Let’s rewind to a classroom in rural Minnesota, back when I was a wide-eyed young teacher, fresh out of my own school days and naive as a lamb in wolf country. I was pouring my heart into lesson plans, struggling with discipline, convinced that every kid just needed a fair shot and a kind word. But there was this one student—let’s leave his name in the dust where it belongs—who turned my class into a daily circus. Disruptions, backtalk, calculated chaos. I chalked it up to youthful energy, maybe a bad home life. Enter Warren, the school custodian. A solid Christian man, broom in hand, faith in his heart, he pulled me aside one afternoon with that gentle wisdom only the overlooked heroes possess. “Phil,” he said, eyes steady, “you need to understand—that young man is intentionally messing with you. He wakes up every morning, and from the first blink, all his thoughts, all his efforts, are plotting ways to torpedo you and the class.”
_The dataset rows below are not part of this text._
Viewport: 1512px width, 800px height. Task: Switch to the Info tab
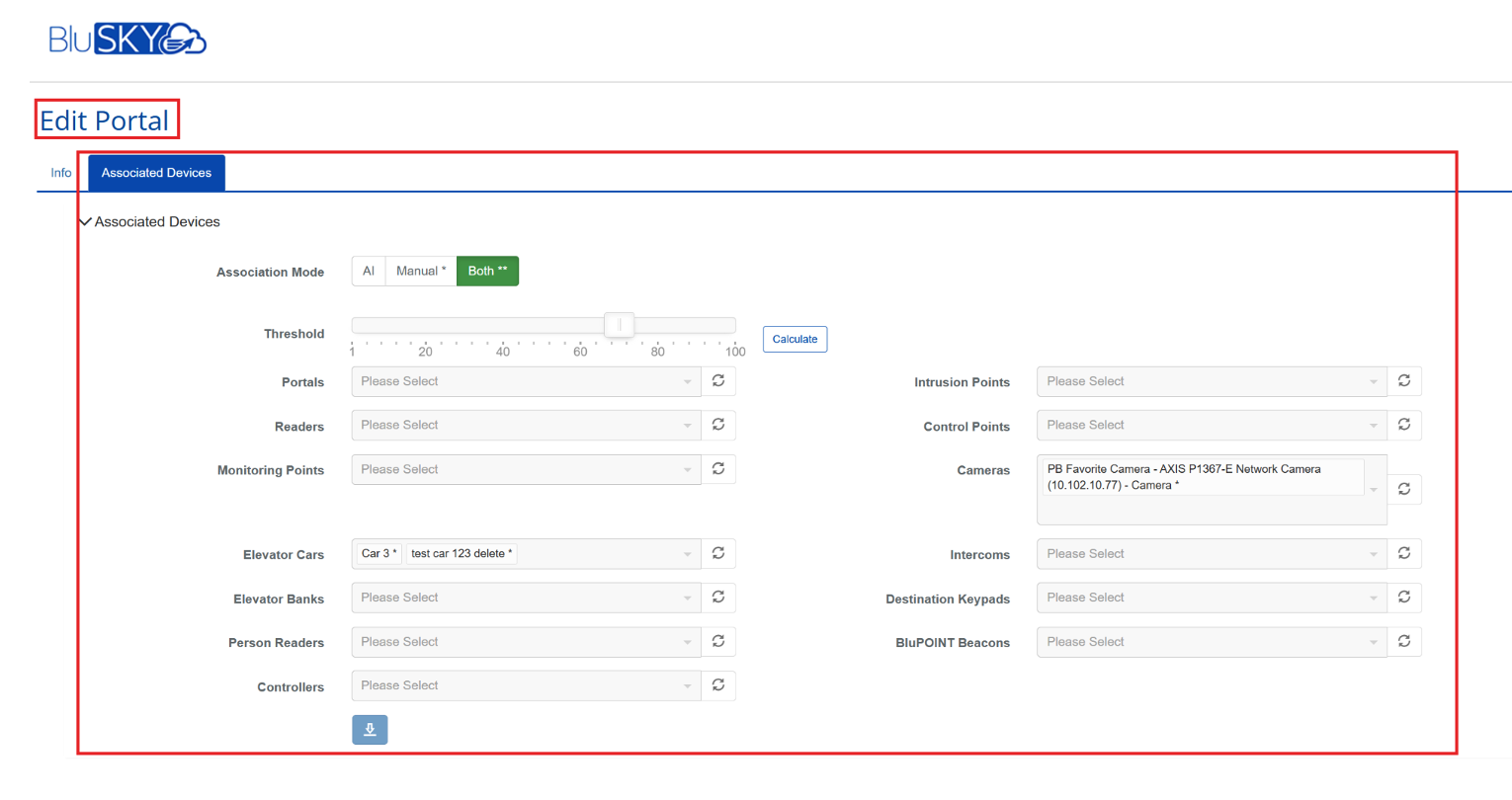[60, 172]
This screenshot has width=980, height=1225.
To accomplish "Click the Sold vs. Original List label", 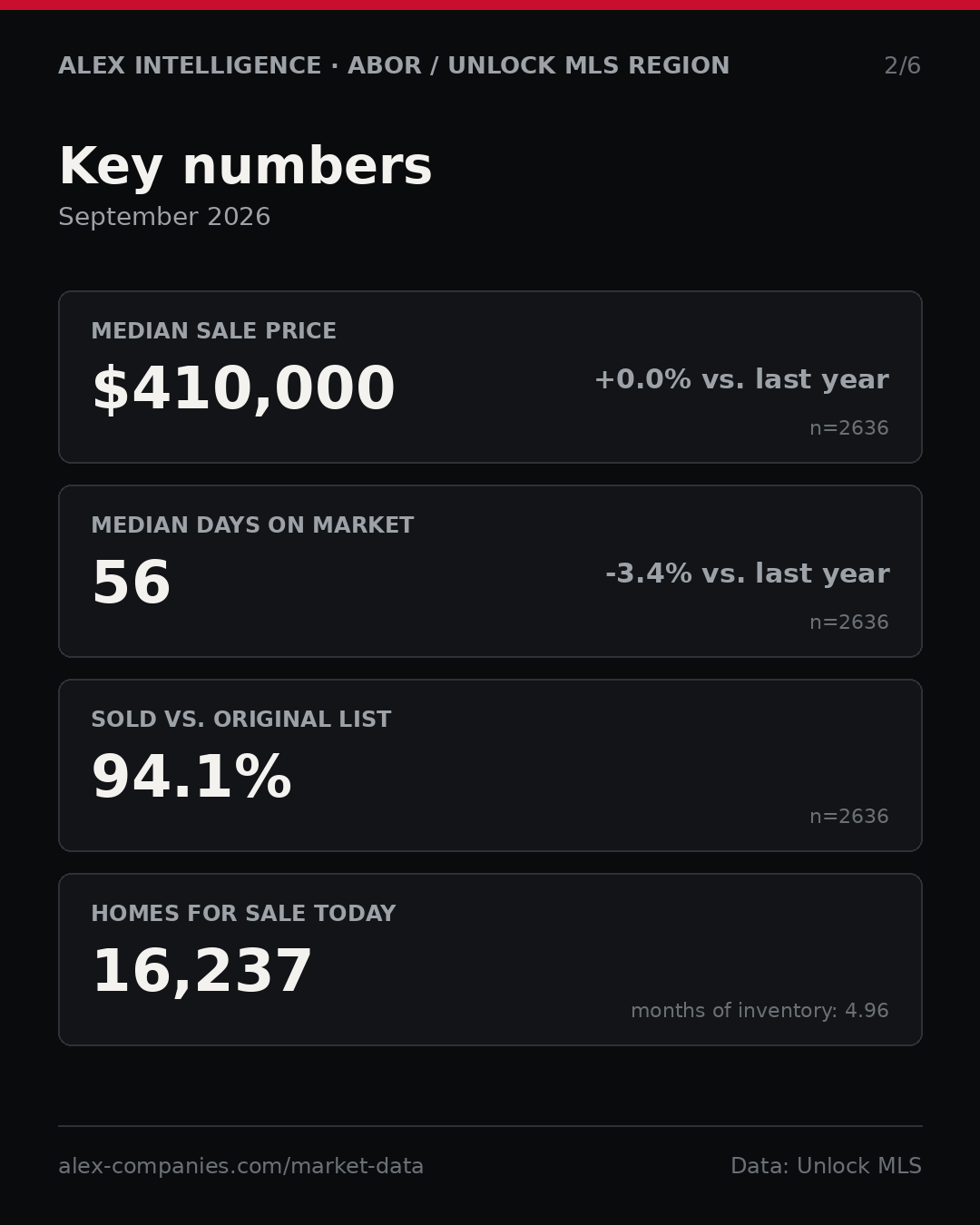I will (241, 720).
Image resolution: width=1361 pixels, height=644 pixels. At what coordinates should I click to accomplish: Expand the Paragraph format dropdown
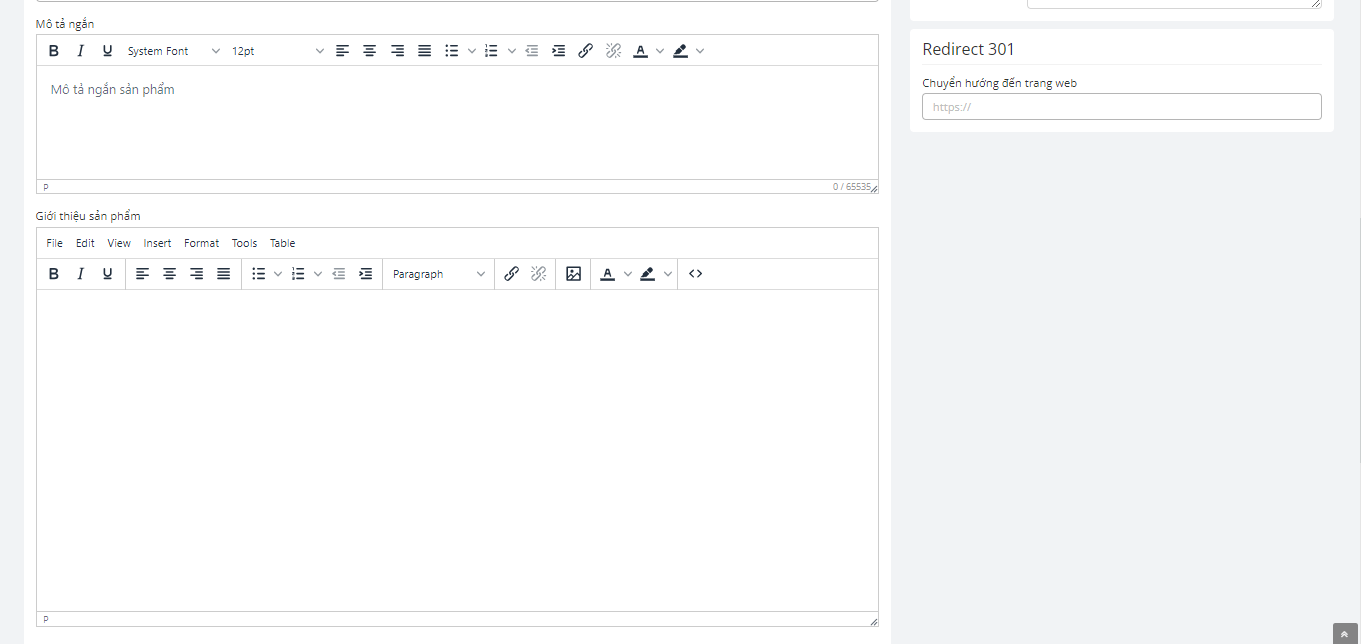pyautogui.click(x=438, y=274)
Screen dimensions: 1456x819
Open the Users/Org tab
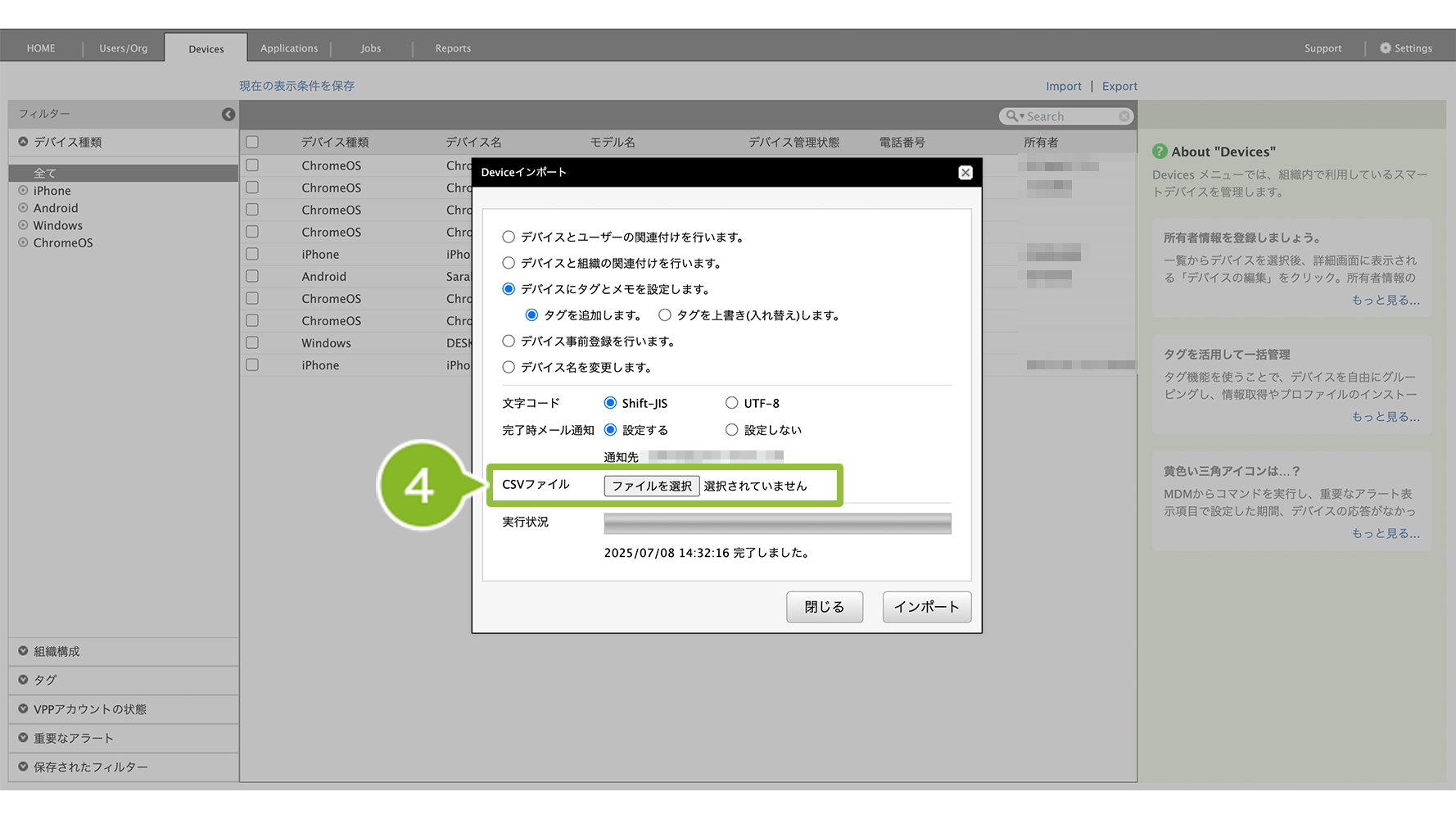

I brushed it off. Couldn’t wrap my head around it. Someone dedicating their every breath to exploitation? To harm? It was alien to me, a lifelong Minnesotan raised on neighborly handshakes and potluck suppers. But Warren was right. That kid wasn’t misguided; he was a parasite in training, feeding off the host—me, the class, the system—without a shred of remorse. It took time, but the scales fell from my eyes. And folks, that’s Minnesota today: a state full of good-hearted hosts, too polite or too busy to spot the bloodsuckers latched on tight.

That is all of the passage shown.